We have previously shown that
insulin-like growth factor (
IGF) binding protein- 5 (IGFBP-5) is overexpressed in lung
fibrosis and induces the production of extracellular matrix components, such as
collagen and
fibronectin, both in vitro and in vivo. The exact mechanism by which
IGFBP-5 exerts these novel fibrotic effects is unknown. We thus examined the signaling cascades that mediate IGFBP-5-induced
fibrosis. We demonstrate for the first time that
IGFBP-5 induction of extracellular matrix occurs independently of
IGF-I, and results from
IGFBP-5 activation of MAPK signaling, which facilitates the translocation of
IGFBP-5 to the nucleus. We examined the effects of
IGFBP-5 on early growth response (Egr)-1, a
transcription factor that is central to
growth factor-mediated
fibrosis. Egr-1 was up-regulated by
IGFBP-5 in a MAPK-dependent manner and bound to nuclear
IGFBP-5. In fibroblasts from Egr-1 knockout mice, induction of
fibronectin by
IGFBP-5 was abolished. Expression of Egr-1 in these cells rescued the extracellular matrix-promoting effects of
IGFBP-5. Moreover,
IGFBP-5 induced cell migration in an Egr-1-dependent manner.
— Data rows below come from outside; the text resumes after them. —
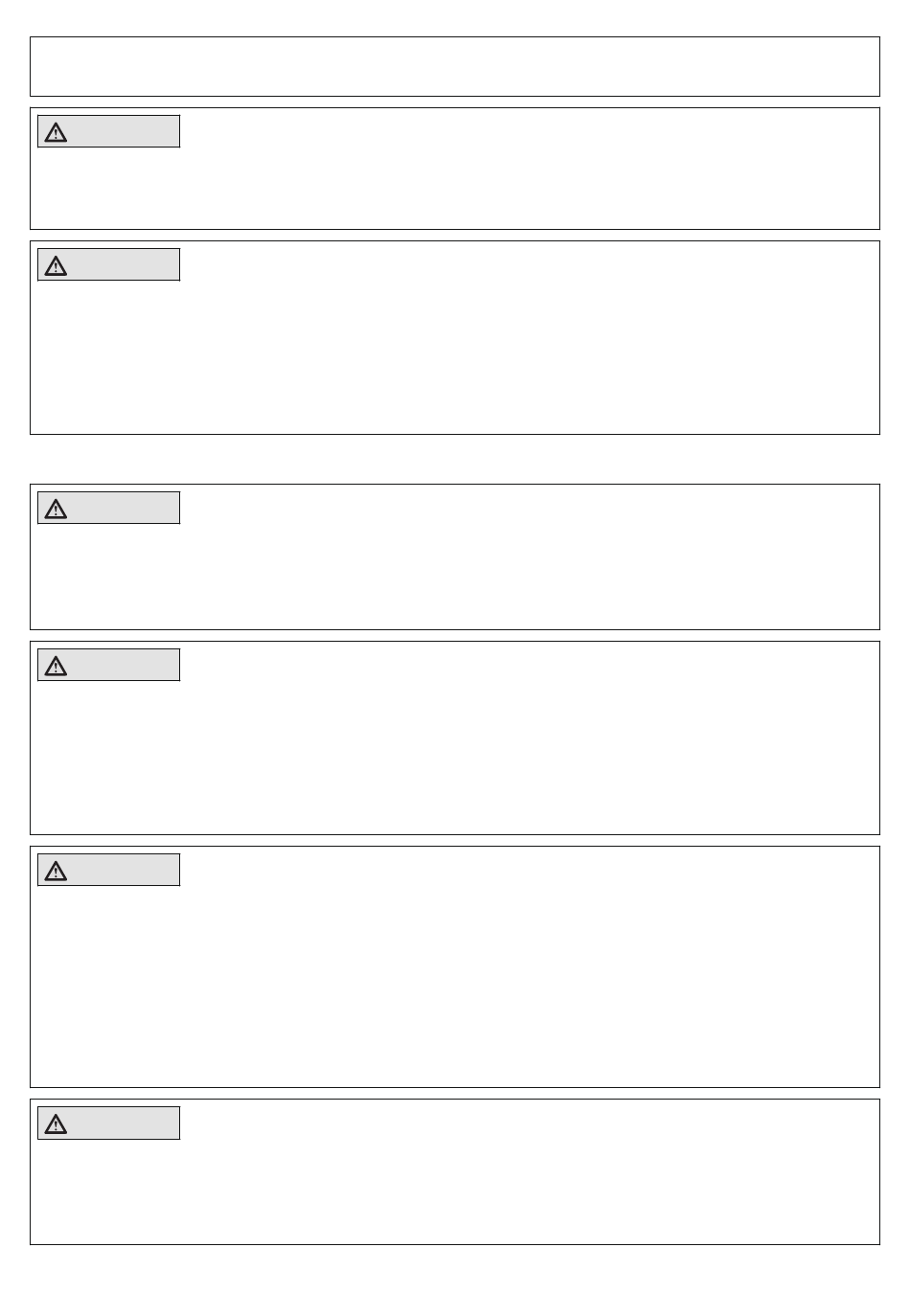Click the gray label bar of the first warning box
The image size is (910, 1316).
109,131
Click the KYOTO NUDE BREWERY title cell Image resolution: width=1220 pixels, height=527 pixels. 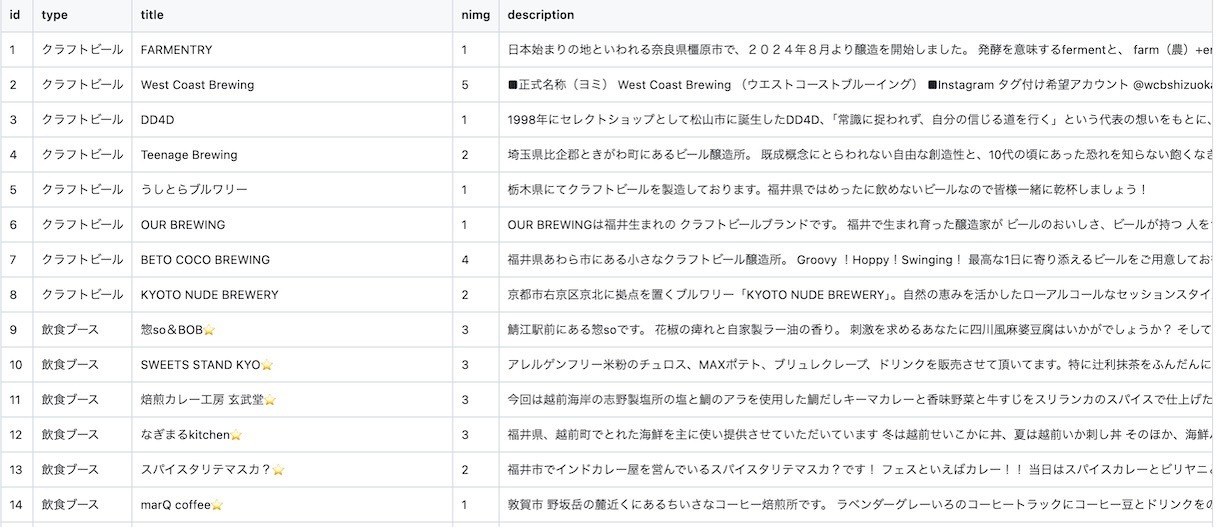pyautogui.click(x=210, y=295)
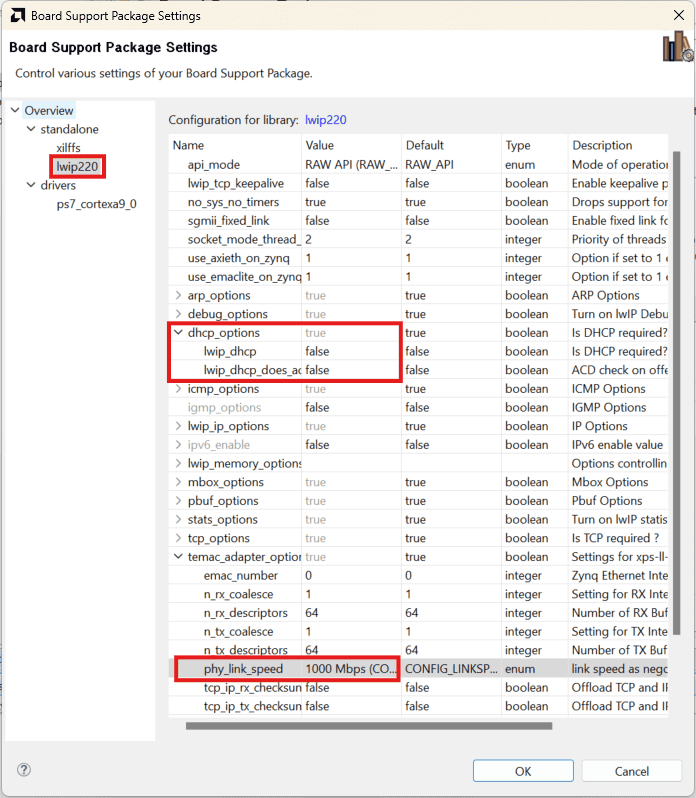The image size is (696, 798).
Task: Expand the arp_options row
Action: click(x=179, y=296)
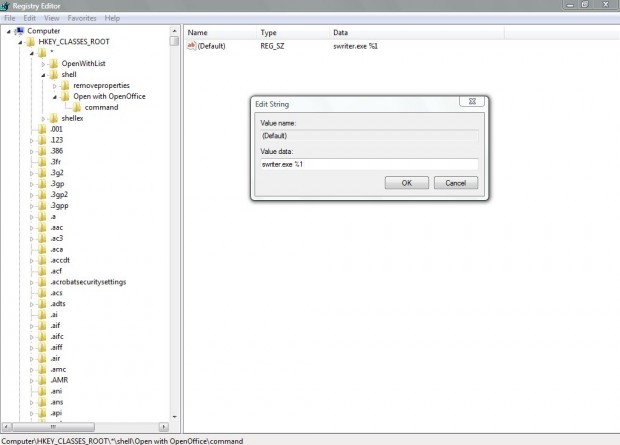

Notably, Egr-1 levels, similar to
IGFBP-5, were increased in vivo in lung tissues and in vitro in primary fibroblasts of patients with pulmonary idiopathic
fibrosis. Taken together, our findings suggest that
IGFBP-5 induces a fibrotic phenotype via the activation of MAPK signaling and the induction of nuclear Egr-1 that interacts with
IGFBP-5 and promotes fibrotic gene transcription.